Pensemos por qué una gestión peronista reduce la presencia de la filosofía en la escuela:
• En primer lugar, es coherente la gestión peronista al relegar, y en algunos casos eliminar, la filosofía de la escuela secundaria entrerriana, porque una de las tareas del filosofar es impugnar críticamente las prácticas sociales y políticas basadas en la subordinación, el paternalismo y el "clientelismo" cultural y político; porque, además, el filosofar abre la posibilidad de criticar nociones totales y míticas como: patria, nación, pueblo, tradición, capitalismo, estado, ilusiones de identidad fija, etc., quimeras, justamente, de la cultura política peronista. El filosofar es subversión de tradiciones, y lo que es más peligroso para el orden y los símbolos establecidos, crítica de las culturas políticas totalitarias. La filosofía y el filosofar es, como en sus orígenes, la mejor escuela de ciudadanía.

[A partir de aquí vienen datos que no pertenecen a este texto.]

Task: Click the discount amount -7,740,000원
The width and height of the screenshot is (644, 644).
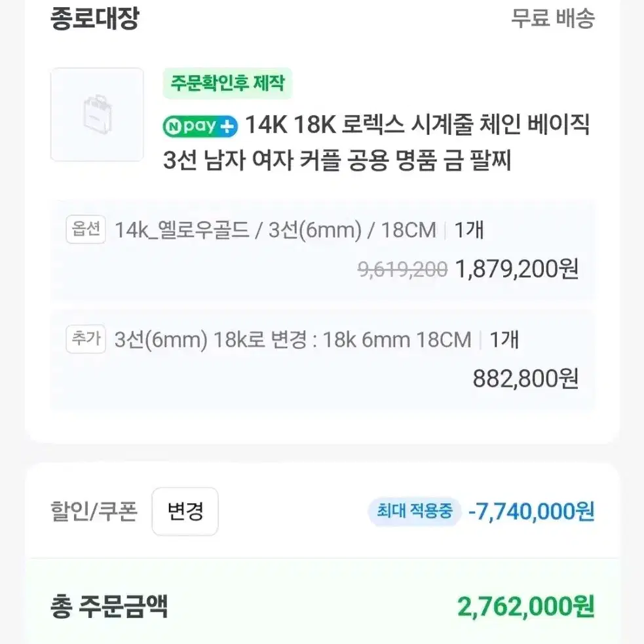Action: point(531,512)
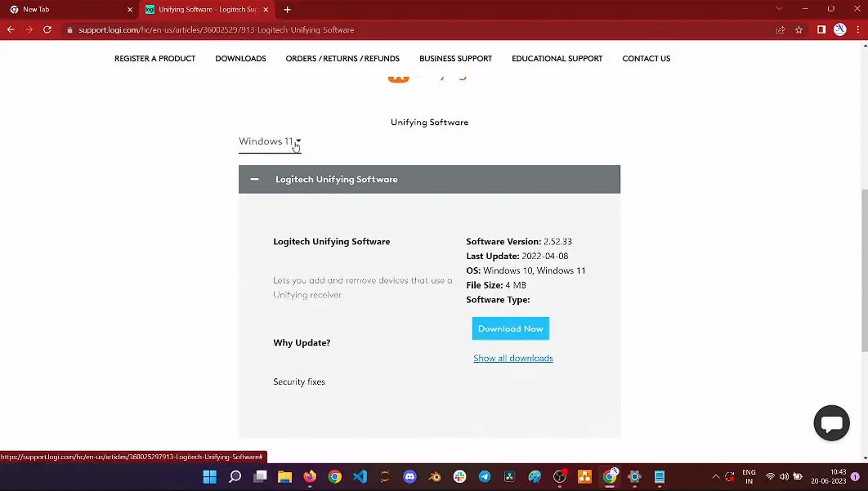
Task: Launch Blender from the taskbar
Action: click(433, 476)
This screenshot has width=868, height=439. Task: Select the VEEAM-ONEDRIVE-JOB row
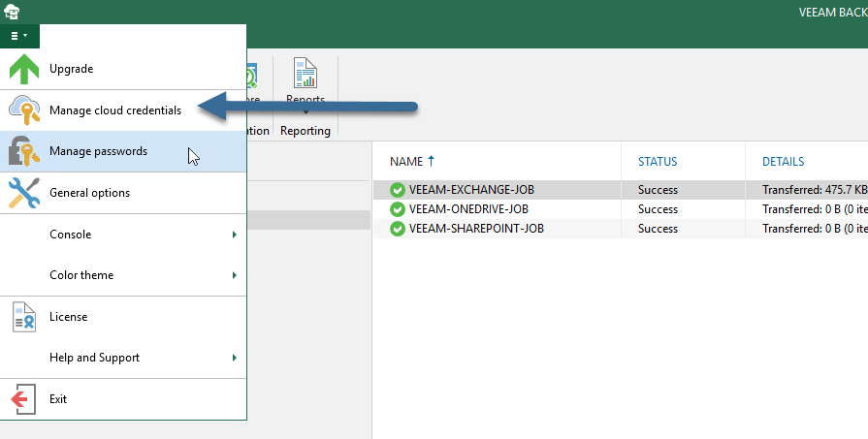point(621,209)
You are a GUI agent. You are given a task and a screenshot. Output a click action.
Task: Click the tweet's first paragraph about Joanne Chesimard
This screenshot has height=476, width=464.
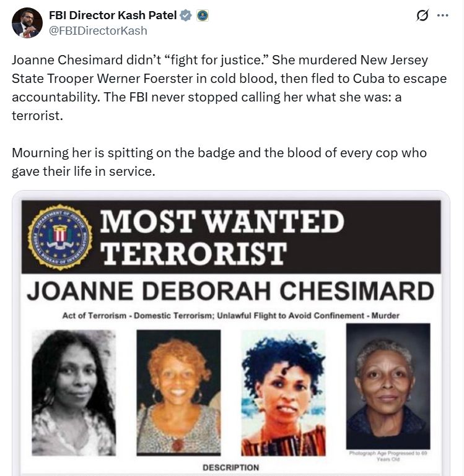229,88
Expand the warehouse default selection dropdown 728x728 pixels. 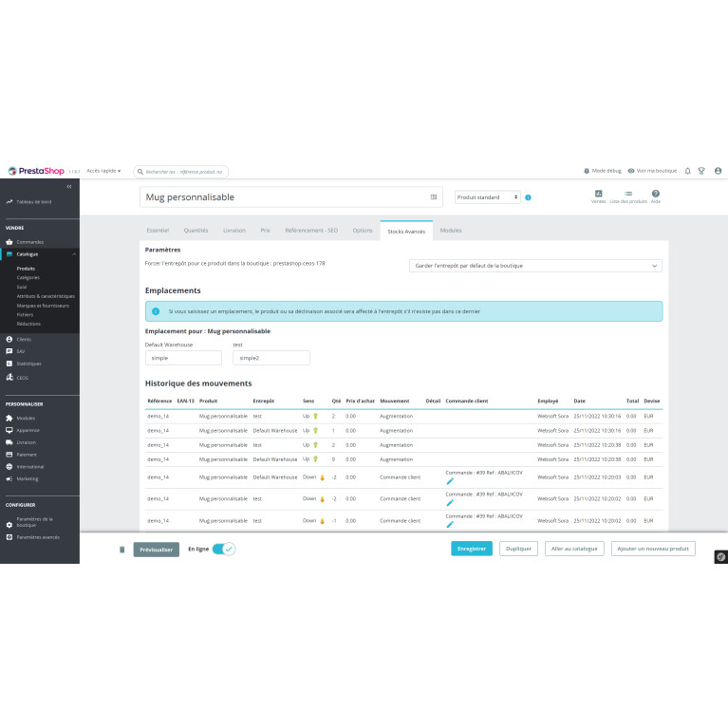pyautogui.click(x=535, y=266)
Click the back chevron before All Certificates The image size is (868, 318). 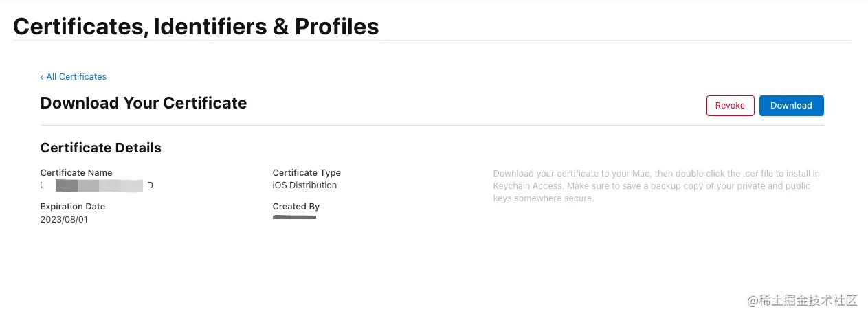[42, 77]
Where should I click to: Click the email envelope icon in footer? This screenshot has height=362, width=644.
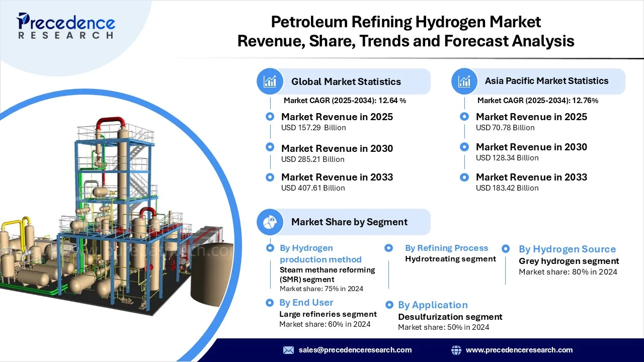coord(288,350)
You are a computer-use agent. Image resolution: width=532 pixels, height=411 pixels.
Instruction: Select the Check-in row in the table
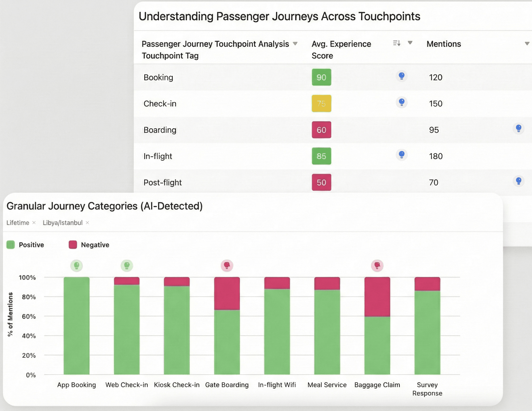click(161, 103)
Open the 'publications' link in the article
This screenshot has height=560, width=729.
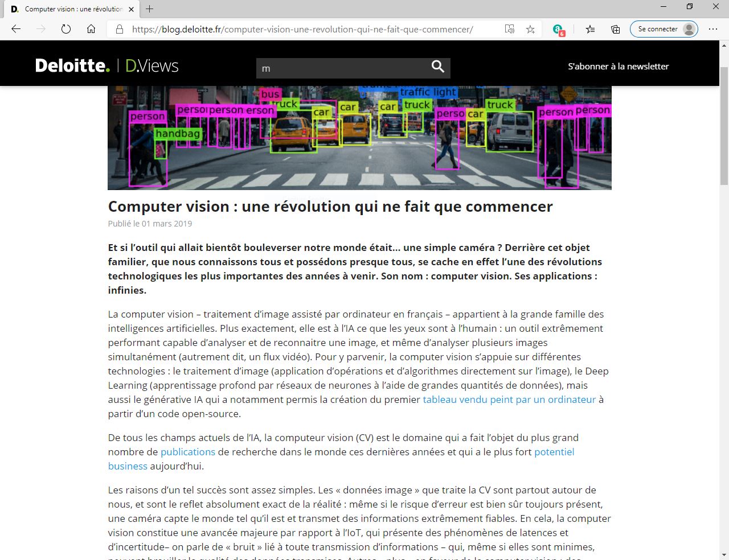pos(187,452)
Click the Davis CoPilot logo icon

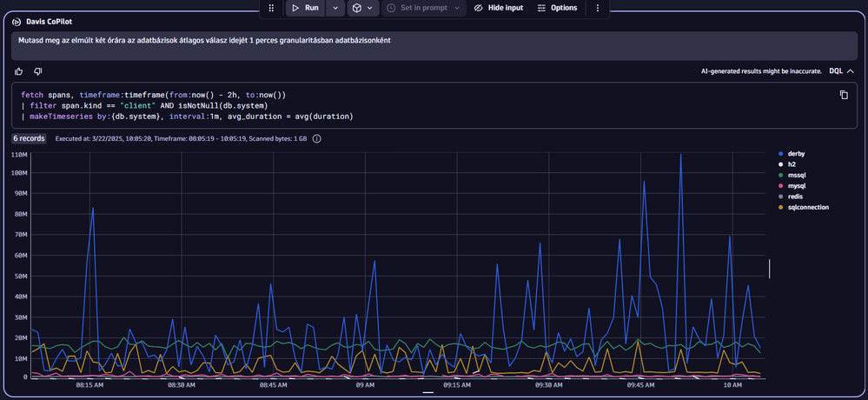(x=16, y=21)
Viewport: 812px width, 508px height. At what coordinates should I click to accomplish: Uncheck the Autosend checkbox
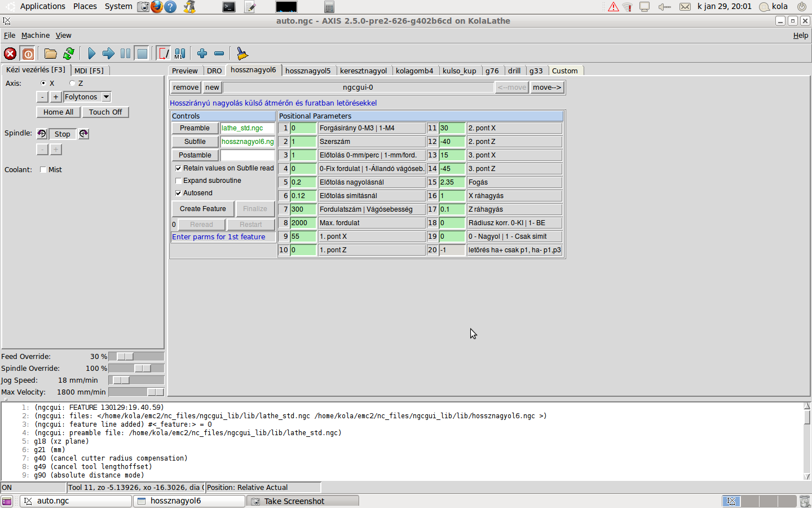pyautogui.click(x=178, y=193)
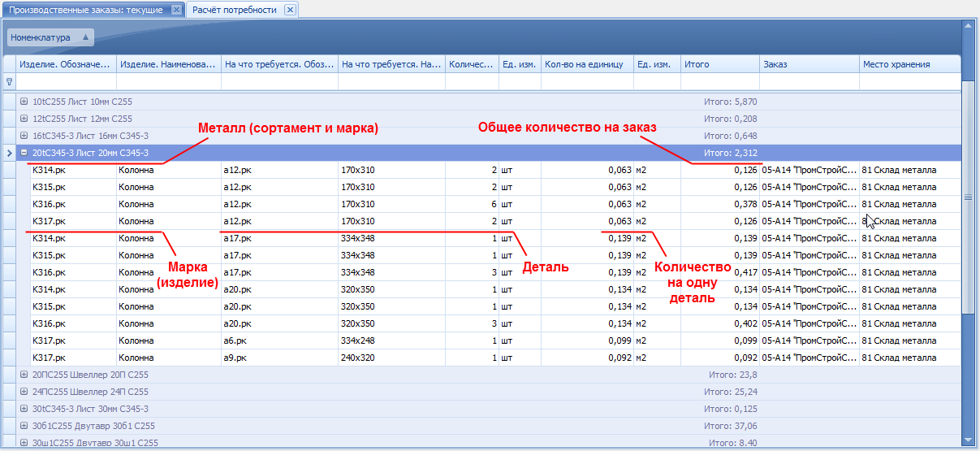980x451 pixels.
Task: Click filter field under 'Заказ' column
Action: tap(809, 81)
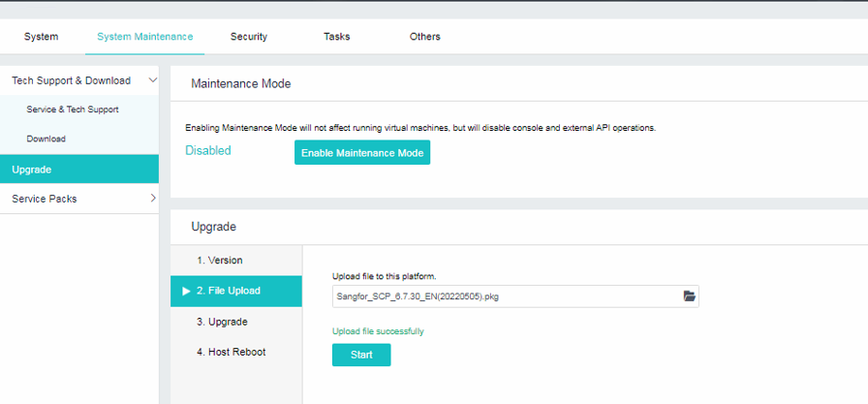The image size is (868, 404).
Task: Switch to the System Maintenance tab
Action: click(x=144, y=37)
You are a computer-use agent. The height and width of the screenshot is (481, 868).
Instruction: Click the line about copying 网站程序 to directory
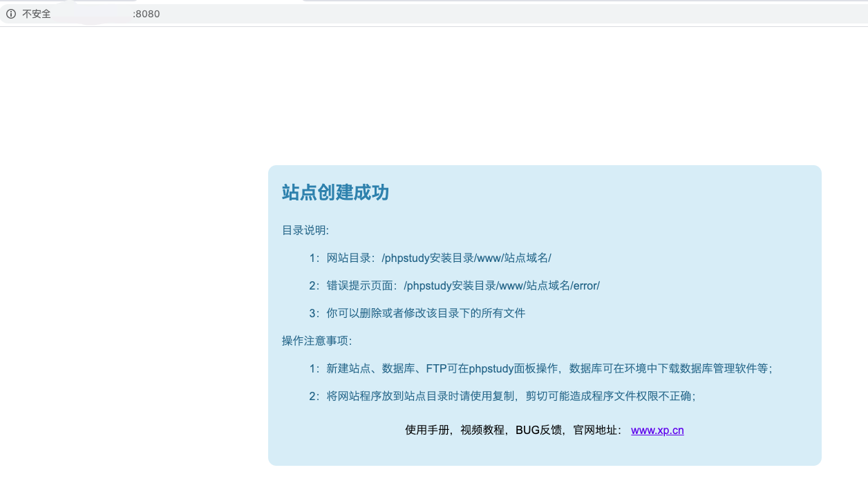point(502,396)

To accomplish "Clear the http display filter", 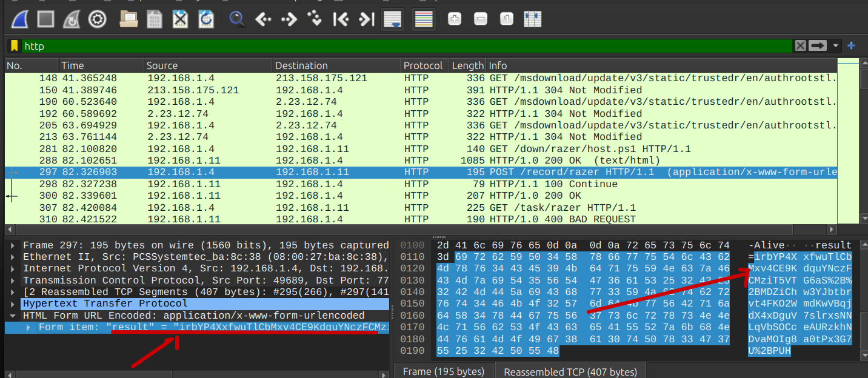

• Por otro lado, el filosofar es esencialmente terapéutico para quien lo práctica auténticamente. Tal como lo entendía Epicuro, la filosofía es la mejor "medicina" para aprender a vivir, individual y colectivamente. Podríamos agregar al difundido título: "Más Platón, menos prozac", más filosofía, menos neurosis social, más filosofía menos superstición y fatalismo, más filosofía, menos ilusiones quiméricas. Y por contrapartida, menos filosofía, más religión; menos filosofía, más dependencia de los caudillos de turno; menos filosofía, más impotencia social...; sin duda, es coherente la gestión política entrerriana.

Sirva esta breve intervención teórica para polemizar y pensar juntos.